(Dataset entries)
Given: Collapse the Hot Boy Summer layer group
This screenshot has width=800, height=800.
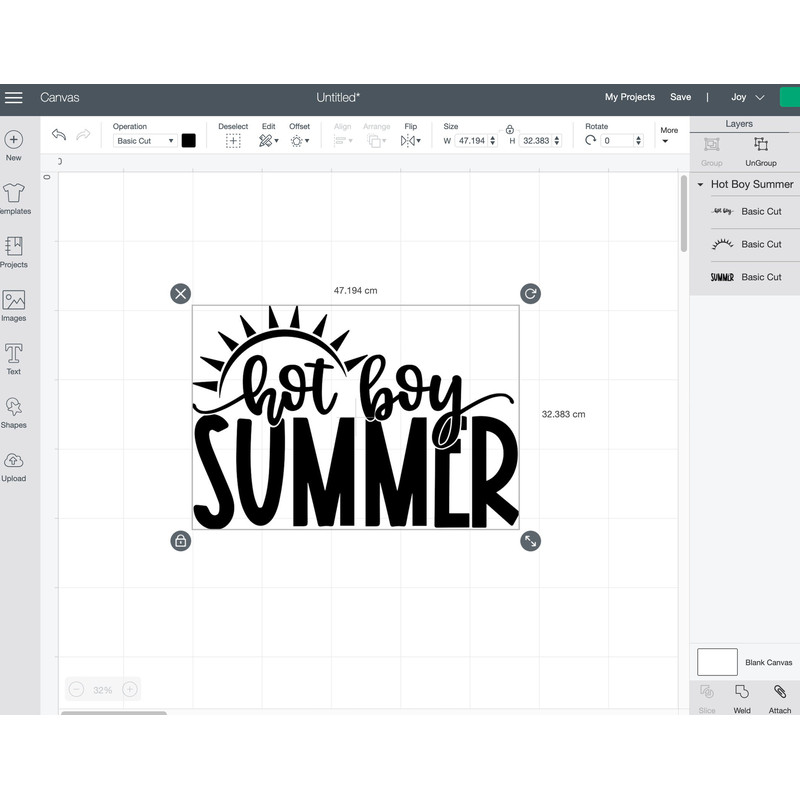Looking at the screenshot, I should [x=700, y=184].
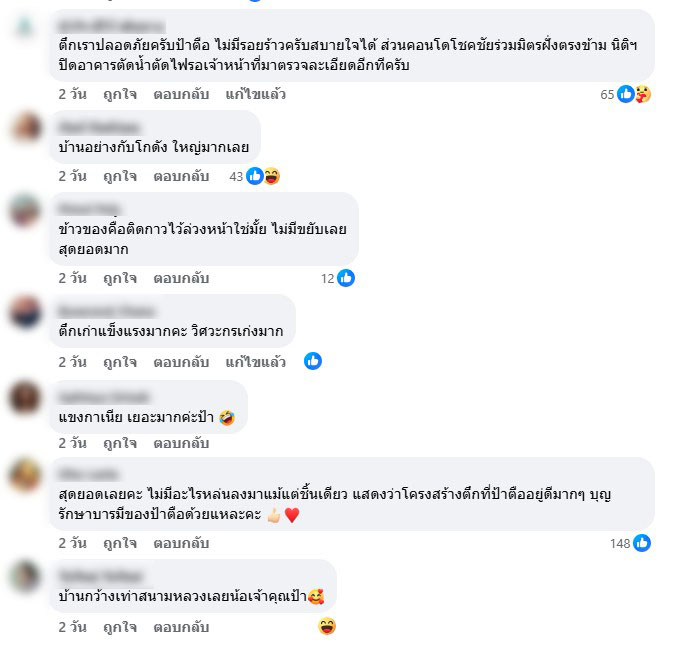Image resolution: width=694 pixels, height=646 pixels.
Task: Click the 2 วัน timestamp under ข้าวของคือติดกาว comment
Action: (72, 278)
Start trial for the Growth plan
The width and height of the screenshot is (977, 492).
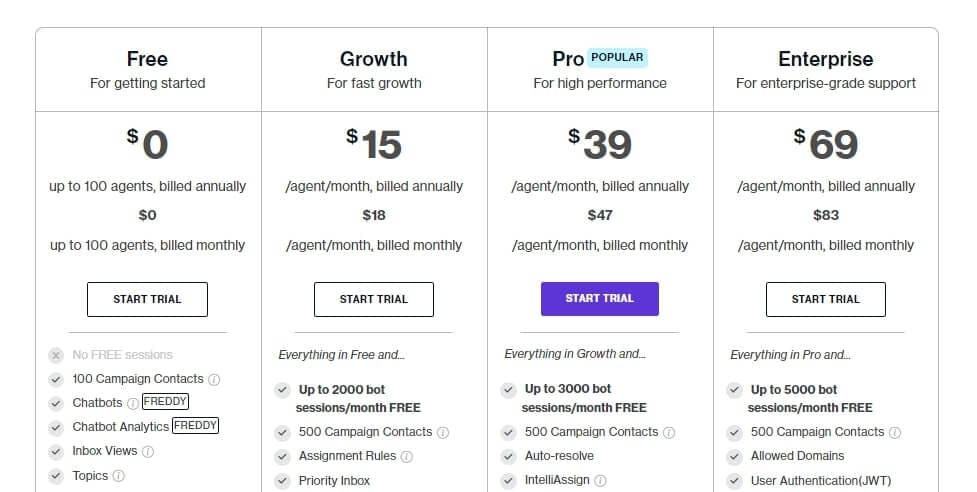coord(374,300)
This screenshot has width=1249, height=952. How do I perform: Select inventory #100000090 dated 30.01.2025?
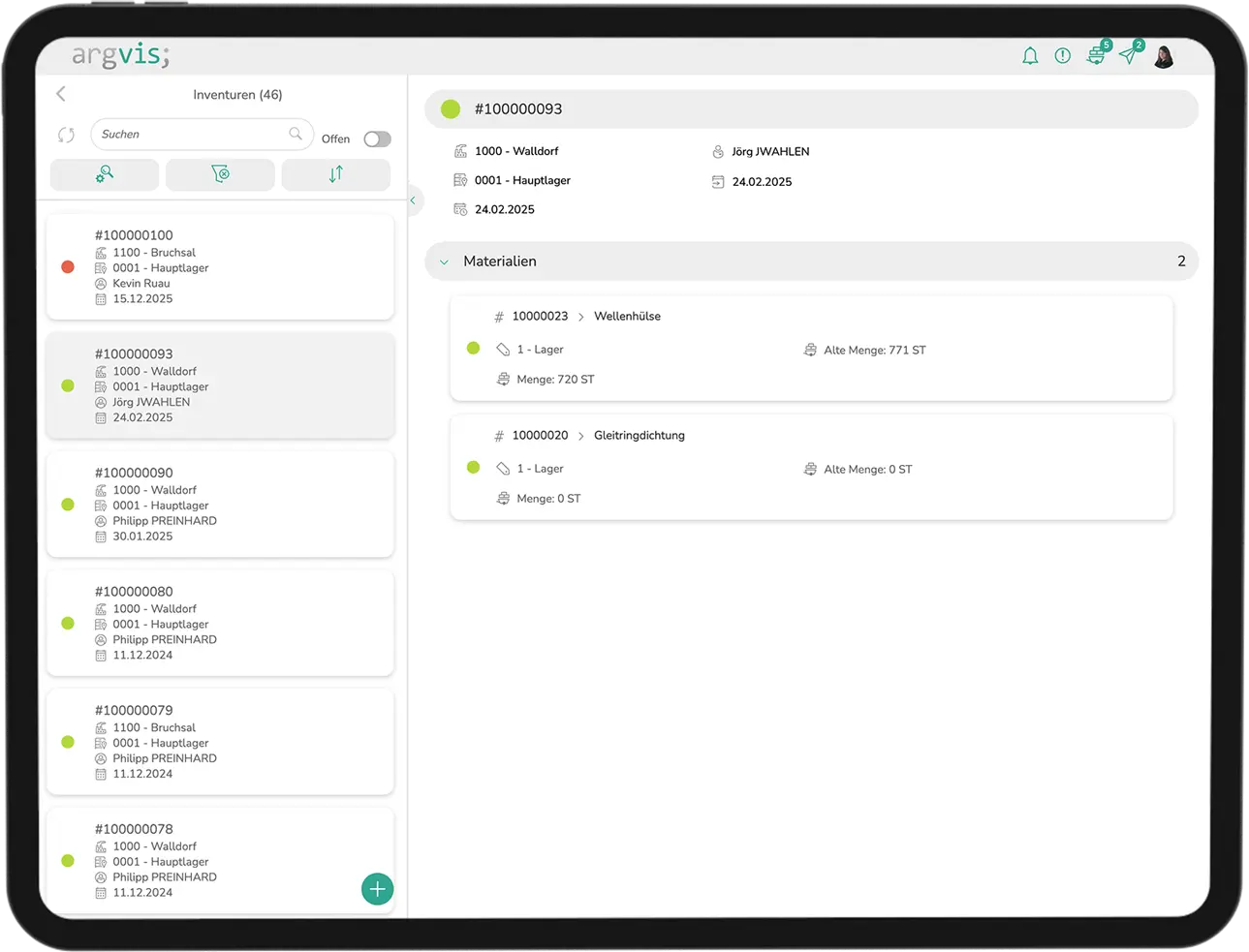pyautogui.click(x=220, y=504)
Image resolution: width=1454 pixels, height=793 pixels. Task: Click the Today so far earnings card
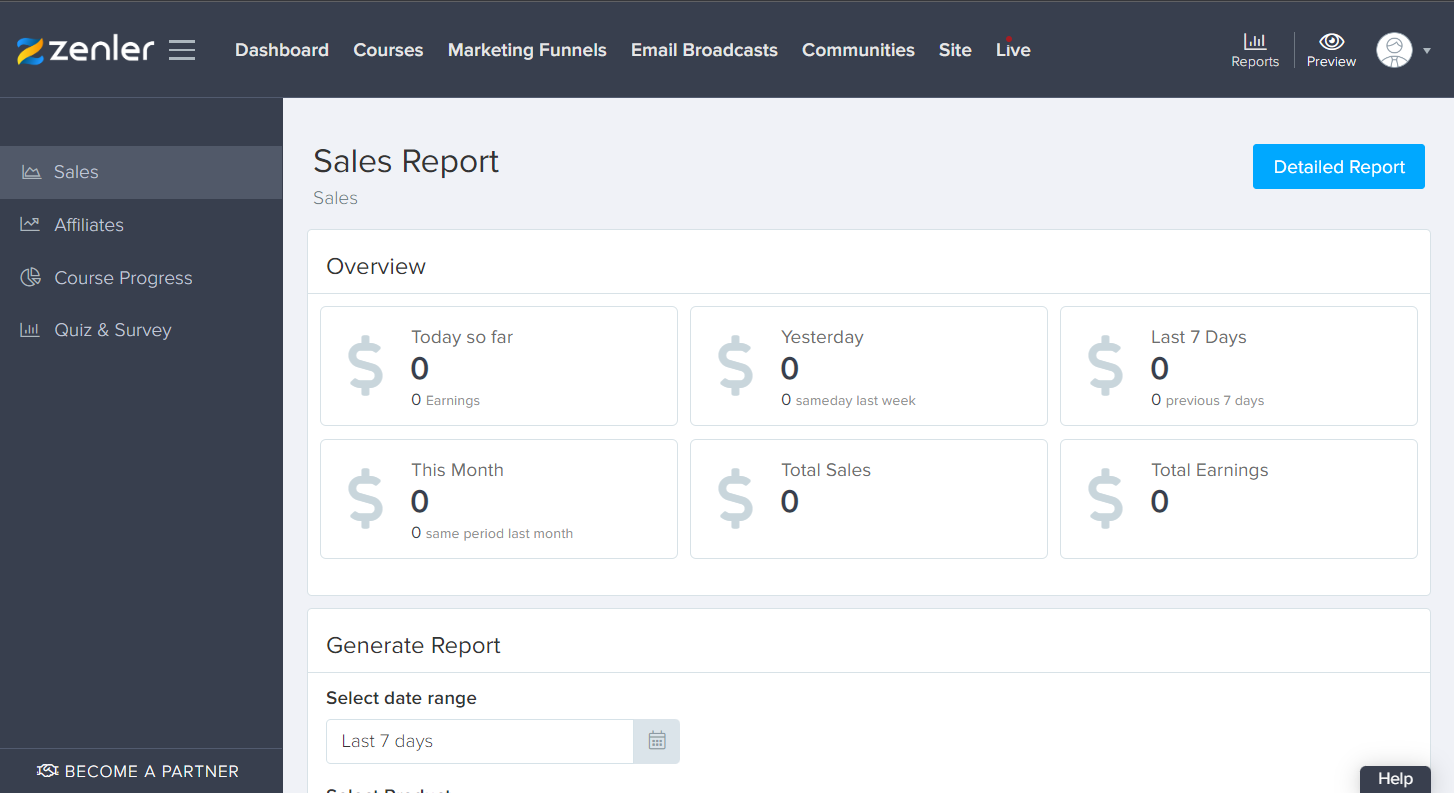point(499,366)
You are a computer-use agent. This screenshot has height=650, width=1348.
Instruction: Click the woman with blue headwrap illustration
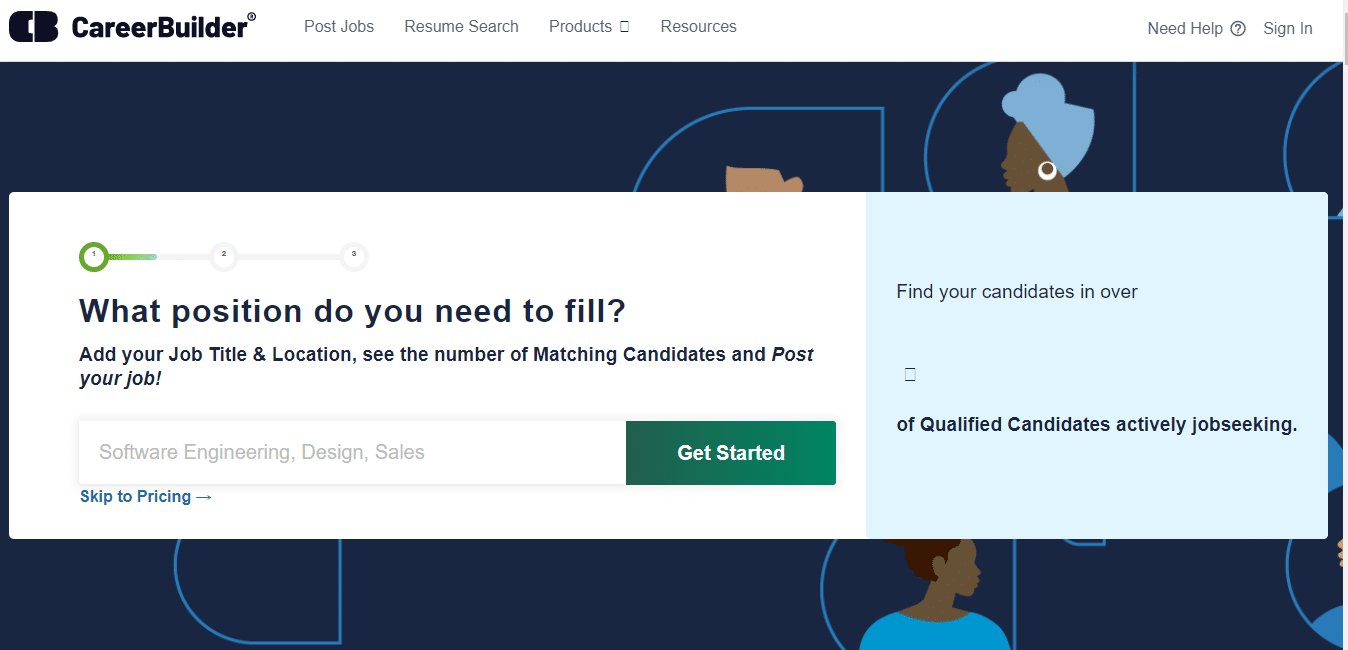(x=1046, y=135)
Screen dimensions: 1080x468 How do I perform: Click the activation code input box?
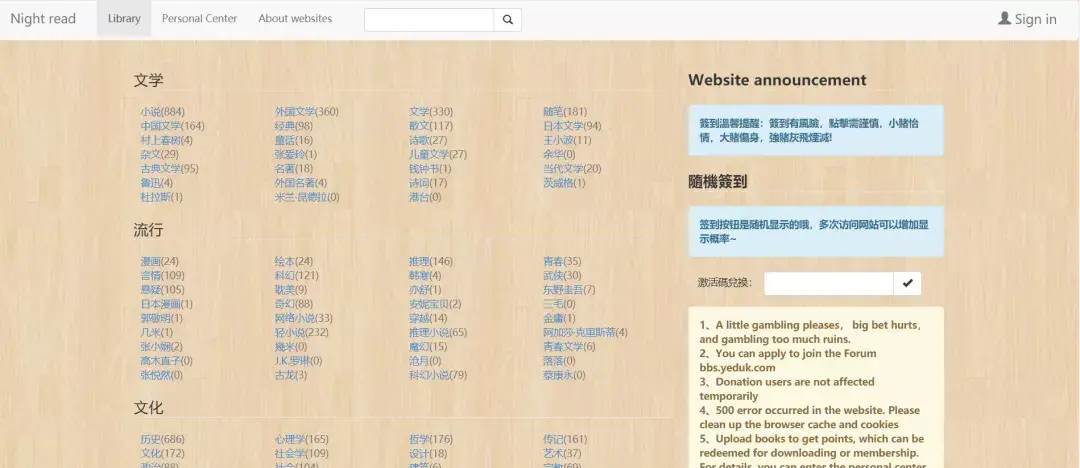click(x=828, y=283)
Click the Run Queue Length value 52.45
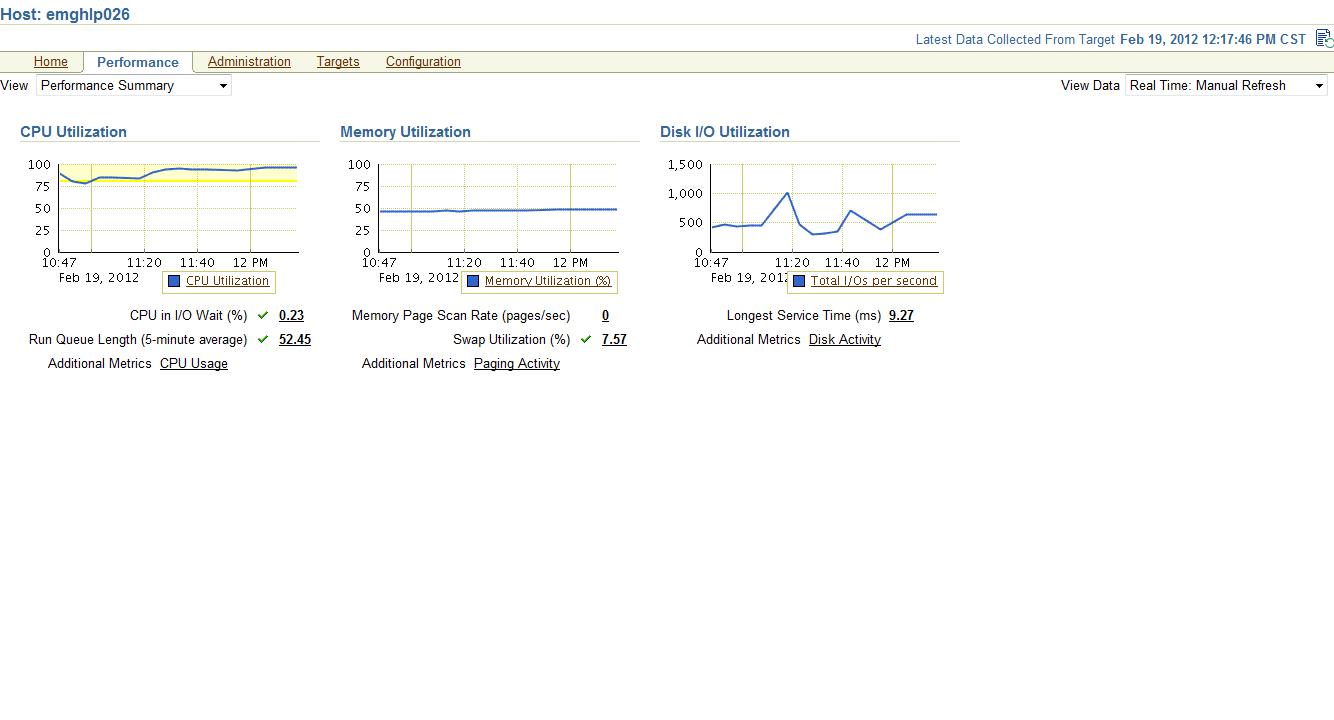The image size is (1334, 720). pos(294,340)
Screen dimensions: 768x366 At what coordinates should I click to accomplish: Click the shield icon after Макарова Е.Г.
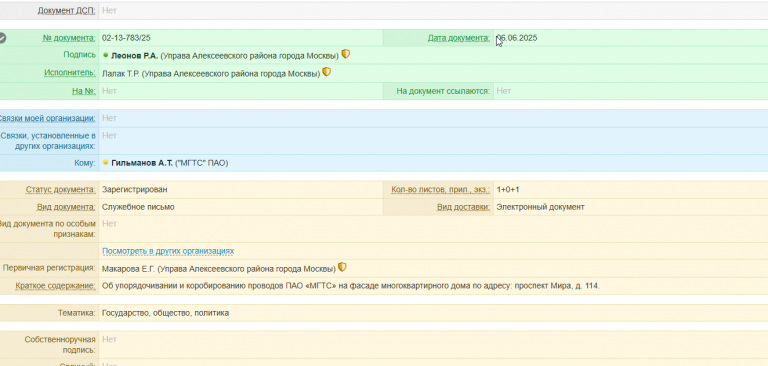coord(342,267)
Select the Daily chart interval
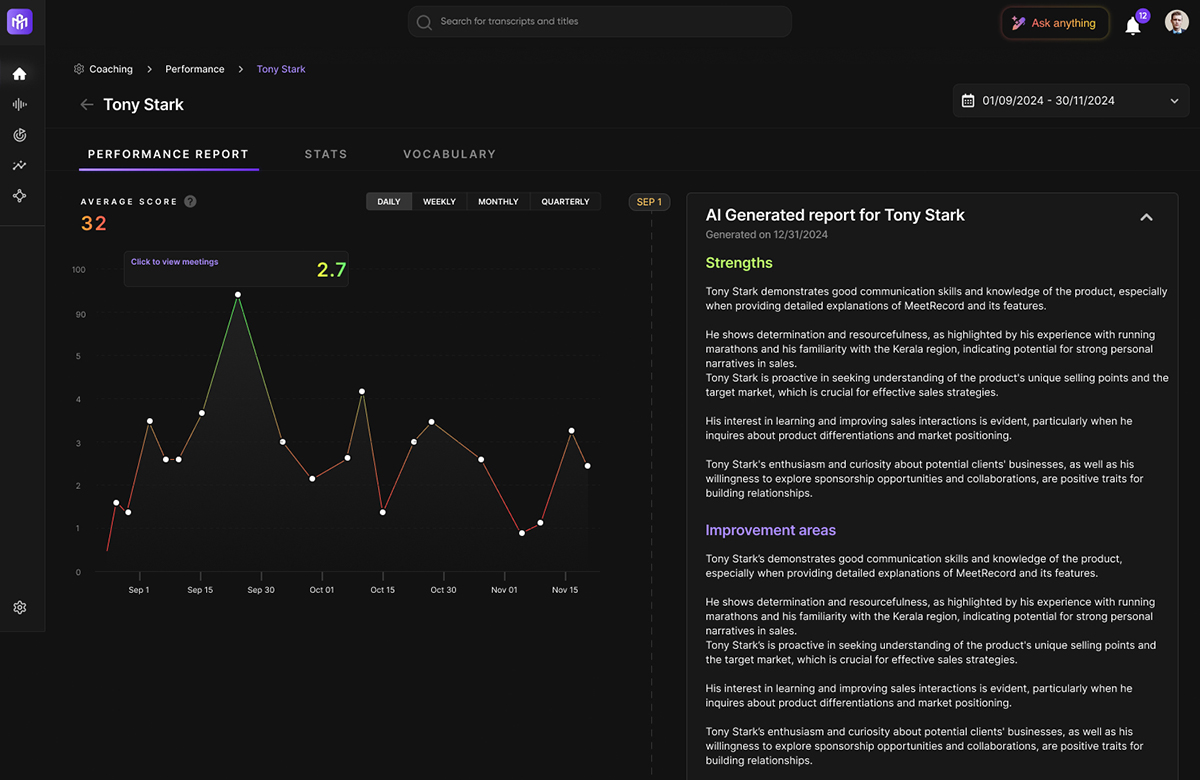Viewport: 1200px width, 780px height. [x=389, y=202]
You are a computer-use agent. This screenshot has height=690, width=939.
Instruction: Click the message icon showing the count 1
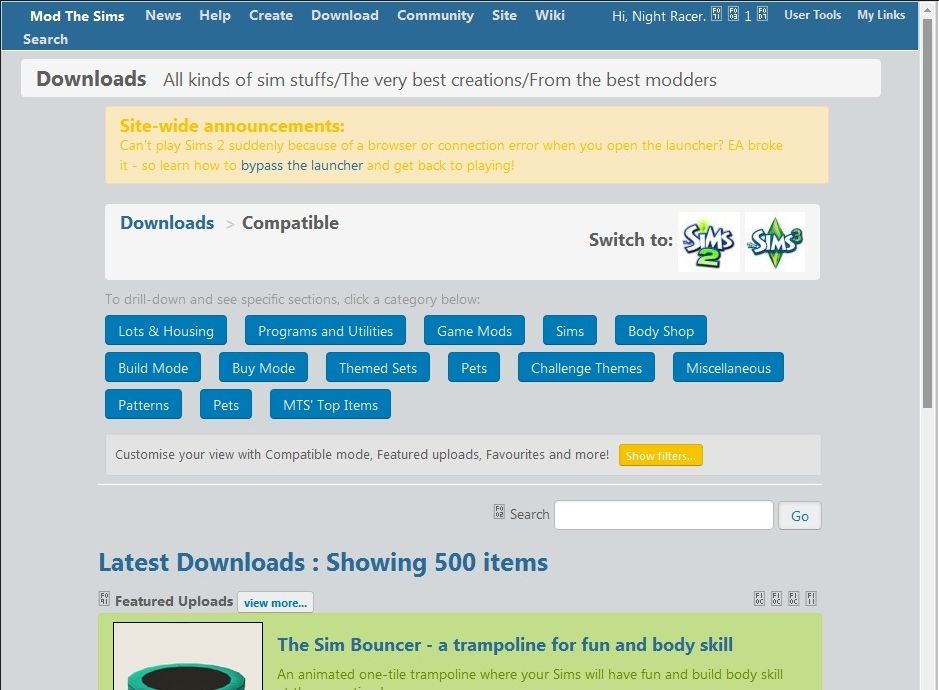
(End Dataset entries)
■ What you have to do ■
From the entries, report each line that includes the word "computer".

■ Result below ■
You are a computer-use agent. This screenshot has height=650, width=1348.
You are a computer-use agent. This screenshot has height=690, width=939.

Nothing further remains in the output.